GitHub - alxlion/voxtral-live-translation: Experimentation with Voxtral-Mini-4B-Realtime-2602 and DeepL API for live translation

Real-time speech transcription and translation powered by Mistral AI (Voxtral) and DeepL.

Speak into your microphone and get live transcription with instant translation across 11 languages.

Supported Languages

French, English, Chinese, Spanish, Portuguese, Russian, German, Japanese, Korean, Italian, Dutch

Prerequisites

Node.js 22+
A Mistral AI API key
A DeepL API key (Free plan works)

Setup

# Install dependencies
npm install

# Copy and fill in your API keys
cp .env.example .env

# Build the project
npm run build

# Start the server
node server.mjs

The app will be available at http://localhost:4003.

API keys can also be entered directly in the browser via the settings modal (stored in localStorage).

Docker

docker build -t voxtral-live-translation .
docker run -p 4003:4003 --env-file .env voxtral-live-translation

How It Works

Microphone capture - Audio is captured via the Web Audio API and streamed as PCM to the server
Real-time transcription - The server forwards audio to Mistral's Voxtral realtime WebSocket API for live speech-to-text
Translation - Transcribed segments are sent to DeepL for translation into the selected target language

Tech Stack

Astro with SSR (Node.js adapter)
Tailwind CSS + DaisyUI
Mistral AI SDK (Voxtral realtime transcription)
DeepL Node SDK (text translation)
WebSocket (via ws) for real-time audio streaming

Task requirements> From the Voxtral live translation page above, reproduce word for word the part that begins at the words "Speak into your" and stops after "(Free plan works)".

Material>
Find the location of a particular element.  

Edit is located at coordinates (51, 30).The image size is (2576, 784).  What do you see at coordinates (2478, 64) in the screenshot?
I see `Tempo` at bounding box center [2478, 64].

Solution to this exercise>
Speak into your microphone and get live transcription with instant translation across 11 languages.

Supported Languages

French, English, Chinese, Spanish, Portuguese, Russian, German, Japanese, Korean, Italian, Dutch

Prerequisites

Node.js 22+
A Mistral AI API key
A DeepL API key (Free plan works)